How do we know God exists? A lot of us have never even thought to ask that question, but in our increasingly secular and even anti-Christian world, we have to be able to answer it. In an age when the majority of people already live as if there is no God, and the prevailing wisdom seems to move closer and closer to genuine atheism every day, we cannot just assume that God exists and expect people to take our faith seriously.
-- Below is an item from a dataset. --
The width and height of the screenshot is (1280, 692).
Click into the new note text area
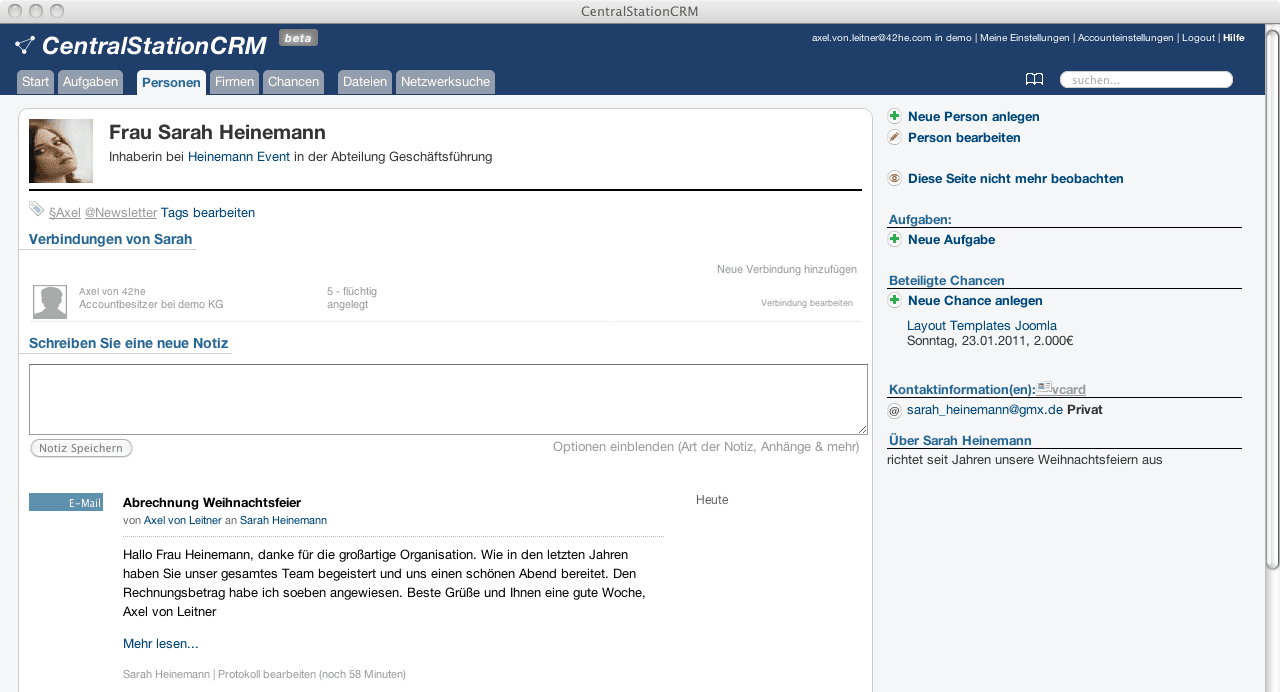click(447, 399)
No, if we want to show people the truth and beauty of Catholicism, if we want to re-evangelize our culture and spread God’s kingdom on earth, we need to know how to explain our faith in an intellectually appealing way. We need to know how to show people that it makes sense to believe, and a big part of that involves knowing how to prove that God really does exist. Now, there are numerous ways we can do that, but we obviously can’t go over every one of them in a single article. Instead, let’s just take a brief look at one of my favorites, and we will see how reasonable it truly is to believe in God.

*The Basic Idea*

The argument we are going to be looking at here is called the kalam cosmological argument, and if that name sounds intimidating, don’t worry. It is actually based on a very simple syllogism, so all we need to do is discuss the reasonableness of its premises:

- 1) Everything that begins to exist has a cause.
- 2) The universe began to exist.
- 3) Therefore, the universe has a cause.

The first premise is pretty easy. If a kid walked into his house with mud all over his new, expensive clothes, his parents wouldn’t believe him if he said that the mud just appeared there for absolutely no reason and without any cause. That would be ridiculous, and it is no different here. It is ludicrous to say that something can just pop into existence with absolutely no cause, so this first part of the argument isn’t all that controversial.

*The Infinity Problem*

The controversy really starts when we get to the second premise, that the universe began to exist. Is that really true? How do we know that the universe hasn’t just existed forever? Well, consider this. If the universe has always existed, then the past must be infinite, but that cannot be. See, an actual infinite quantity of anything, including time, gives rise to a bunch of absurdities that make its existence impossible.

For instance, imagine that there is a library with an infinite number of books, each with a number written on its spine. Let’s also imagine that all the odd-numbered books are painted red, and all the even-numbered books are painted black. In this scenario, we are dealing with three infinite sets (the set of odd-numbered books, the set of even-numbered books, and the set of all the books), and right away we already have an absurdity. All three sets are equal (they are all infinite), but the set of all the books must also be larger than either subset (the odd- and even-numbered books) because it includes both of them. In other words, the set of all books is both equal to and larger than either subset, which is absurd.

*Even More Problems*

But the problems don’t stop there. If we take away all the even-numbered books, we are still left with an infinite amount (the odd-numbered books), so infinity minus infinity gives us infinity. That is absurd enough, but it is just the beginning. If we take away all the books except for one of them, we are still subtracting infinity from itself, but this time we are left with only one book. Or if we take away all the books except for two of them, we are left with two.

And we can do this with any number we like. We can take away all the books except for three of them, or four of them, or five of them, etc., and we can be left with whatever number we want. These are all instances of infinity minus infinity, so when we subtract infinity from itself, we can get any number of results (an infinite number, in fact) even though we’re dealing with the same quantities every time. And that is absurd.

*What We Call “God”*

So while the idea of infinity works in pure mathematics, it doesn’t work in the real world. An infinite set of anything (including past time) simply cannot exist, so the past cannot be infinite. As a result, the universe must have begun to exist at some point, and if it began to exist, it must also have a cause.

And that cause is what we call “God.” Now, at this point, we might be tempted to pat ourselves on the back and marvel at our great philosophical acumen, but our job isn’t done yet. As always, there are counterarguments to refute and questions to answer, so we still have a bit of work to do. Granted, we do not have space to go over every objection an atheist or agnostic might raise against this argument, so let’s just look at one of the most obvious.

*Does This Argument Disprove God?*

At first glance, it seems that we may have proved too much. See, God is supposed to be infinite, so according to the logic of this argument, he can’t exist. As a result, we are back at square one, and all we have done is run around in a big logical circle.

So how can we respond to this challenging objection? The key, I would suggest, is that the kalam cosmological argument only proves the impossibility of a *quantitatively *infinite set. It is impossible for an infinite *quantity *of anything to exist, but God is not infinite in that way. He is not infinitely big, nor is he composed of an infinite number of parts.

Rather, he is what we call *qualitatively* infinite. His qualities (like his goodness and his power) are infinite in the sense that they have no limits, but they are not composed of an infinite number of “power units” or “goodness units.”

*God Exists*

Admittedly, we’ve only scratched the surface of the kalam cosmological argument in this article. There are many more questions we could answer, and there are many more subtle nuances we could clarify, but that is the basic gist of it. The argument shows pretty conclusively that the universe must have been created by God a finite amount of time ago, so we can be confident that the ultimate bedrock of our Catholic faith is as solid as ever.